All of that is happening for the Chiefs over the past month or so, especially when it comes to taking care of the ball.
On quarterback Alex Smith’s fifth pass attempt Sunday in the Chiefs’ 33-3 victory at Qualcomm Stadium, he tied a team record for passes without throwing an interception. Pass No. 233 without a pick fell incomplete to end the Chiefs’ first series and they punted.
The play that set the record turned out to be the longest completion of the day. Smith spotted running back Charcandrick West floating out of the backfield into clear space over the middle and the catch-and-run turned into a 47-yard play, resembling the 80-yarder they paired up on in last weekend’s victory at Denver.
That play that led to the Chiefs’ first touchdown and broke the mark of consecutive passes without an interception set by Steve DeBerg in 1990. For the day, Smith ran the record to 253 passes by completing 20-of-25 passes. His passer rating of 108.8 was his third 100-plus rating this season and 23rd in his career. His teams are 22-1 in those games.
Smith entered the weekend with the longest streak without an interception in the NFL, 50 more than the Patriots’ Tom Brady.

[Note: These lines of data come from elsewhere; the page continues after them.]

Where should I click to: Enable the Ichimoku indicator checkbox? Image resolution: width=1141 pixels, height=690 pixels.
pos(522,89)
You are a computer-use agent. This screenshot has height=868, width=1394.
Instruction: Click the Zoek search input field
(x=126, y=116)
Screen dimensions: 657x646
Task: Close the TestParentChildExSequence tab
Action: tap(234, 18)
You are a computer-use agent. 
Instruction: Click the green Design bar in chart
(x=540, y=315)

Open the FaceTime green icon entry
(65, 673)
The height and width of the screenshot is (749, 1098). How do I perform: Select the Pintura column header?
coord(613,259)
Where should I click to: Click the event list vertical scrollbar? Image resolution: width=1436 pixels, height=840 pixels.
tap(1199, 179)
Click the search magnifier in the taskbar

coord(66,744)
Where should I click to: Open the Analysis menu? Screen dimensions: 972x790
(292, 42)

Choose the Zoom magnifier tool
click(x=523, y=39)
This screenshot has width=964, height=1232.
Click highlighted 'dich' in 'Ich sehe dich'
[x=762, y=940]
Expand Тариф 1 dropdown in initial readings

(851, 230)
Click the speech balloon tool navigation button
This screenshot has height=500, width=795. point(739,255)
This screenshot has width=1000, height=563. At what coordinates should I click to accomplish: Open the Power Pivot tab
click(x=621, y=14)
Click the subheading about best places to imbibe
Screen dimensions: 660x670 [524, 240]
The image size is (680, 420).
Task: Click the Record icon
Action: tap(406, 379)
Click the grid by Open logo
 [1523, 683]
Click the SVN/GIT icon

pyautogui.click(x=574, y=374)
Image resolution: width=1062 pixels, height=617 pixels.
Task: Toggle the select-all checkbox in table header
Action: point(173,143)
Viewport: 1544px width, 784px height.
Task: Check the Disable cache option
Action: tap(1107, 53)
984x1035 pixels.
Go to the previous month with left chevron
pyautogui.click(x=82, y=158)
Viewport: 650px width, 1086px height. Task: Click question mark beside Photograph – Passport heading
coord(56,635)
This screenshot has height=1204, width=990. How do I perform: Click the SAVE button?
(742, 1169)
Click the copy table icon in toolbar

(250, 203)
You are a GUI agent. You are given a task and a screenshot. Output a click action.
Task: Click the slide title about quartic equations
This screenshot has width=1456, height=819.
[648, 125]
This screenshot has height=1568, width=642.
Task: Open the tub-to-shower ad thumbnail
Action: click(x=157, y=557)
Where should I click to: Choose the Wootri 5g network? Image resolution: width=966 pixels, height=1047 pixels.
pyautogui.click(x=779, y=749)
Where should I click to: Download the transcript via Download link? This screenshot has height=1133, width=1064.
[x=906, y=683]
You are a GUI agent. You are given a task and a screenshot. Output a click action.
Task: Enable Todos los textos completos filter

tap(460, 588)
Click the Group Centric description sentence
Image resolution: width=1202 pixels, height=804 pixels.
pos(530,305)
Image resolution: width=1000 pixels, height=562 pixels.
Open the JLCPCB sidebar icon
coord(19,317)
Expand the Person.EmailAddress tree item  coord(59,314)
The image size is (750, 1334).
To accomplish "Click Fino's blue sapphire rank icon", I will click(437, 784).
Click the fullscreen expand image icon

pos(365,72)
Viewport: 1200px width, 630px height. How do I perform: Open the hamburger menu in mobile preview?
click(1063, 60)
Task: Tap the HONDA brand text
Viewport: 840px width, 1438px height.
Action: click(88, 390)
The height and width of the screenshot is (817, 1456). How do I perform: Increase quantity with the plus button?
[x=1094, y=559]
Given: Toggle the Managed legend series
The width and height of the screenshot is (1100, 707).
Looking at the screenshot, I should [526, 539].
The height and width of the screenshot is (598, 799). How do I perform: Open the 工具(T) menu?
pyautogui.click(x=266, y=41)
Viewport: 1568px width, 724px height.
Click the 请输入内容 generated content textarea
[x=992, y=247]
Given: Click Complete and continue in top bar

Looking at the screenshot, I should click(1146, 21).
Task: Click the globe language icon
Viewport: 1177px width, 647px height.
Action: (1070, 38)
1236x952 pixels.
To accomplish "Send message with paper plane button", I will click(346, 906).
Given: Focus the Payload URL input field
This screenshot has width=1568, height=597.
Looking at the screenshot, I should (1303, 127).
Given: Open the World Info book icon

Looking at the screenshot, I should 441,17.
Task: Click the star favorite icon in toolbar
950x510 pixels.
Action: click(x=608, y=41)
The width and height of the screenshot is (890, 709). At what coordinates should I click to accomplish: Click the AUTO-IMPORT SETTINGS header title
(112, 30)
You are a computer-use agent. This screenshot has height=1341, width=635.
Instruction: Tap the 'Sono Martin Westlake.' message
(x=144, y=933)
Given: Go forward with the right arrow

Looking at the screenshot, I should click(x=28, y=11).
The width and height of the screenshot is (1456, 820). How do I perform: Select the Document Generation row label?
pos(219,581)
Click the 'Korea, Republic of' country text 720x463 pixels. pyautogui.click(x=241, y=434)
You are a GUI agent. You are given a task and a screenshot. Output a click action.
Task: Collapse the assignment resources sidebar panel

“It’s a mixture of a lot of things,” tight end Travis Kelce said, starting with Smith’s third year working with Andy Reid.
“They have a good understanding of each other’s strengths and weaknesses. That’s been building from the first year they were together, and they’ve built a good chemistry with each other.”
Smith looks at it as a team record. A third straight game with the same offensive line has improved protection, giving him more time to throw. Familiarity with the offense and routes means few balls are thrown behind or above targets, balls that can be tipped or deflected into interceptions.
“I think it’s a matter of being on the same page,” Smith said.
The downside is the Chiefs rarely take shots downfield. Chunks in the passing game tend to be short throws in open space that turn into long plays.
Sunday, the Chiefs twice settled for Cairo Santos’ short field goals after drives stalled. The second one, just before halftime occurred after Kelce couldn’t hold on to what was originally ruled a touchdown reception, a 12-yard strike to the end zone.
“You never want to go out there not to throw an interception,” Smith said. “You’re out there to score points, move the chains and execute the offense. I think we’ve been doing that the last few weeks.”
Smith threw two interceptions in the home loss to the Broncos in the second game, and another one against the Packers the next week. Sunday marked the seventh game without a pick and he’s thrown seven touchdowns in that span.
“He’s done this his entire career, protect the ball and manage the game,” Kelce said. “He’s a pro. And we plan on keeping this thing going for a while.”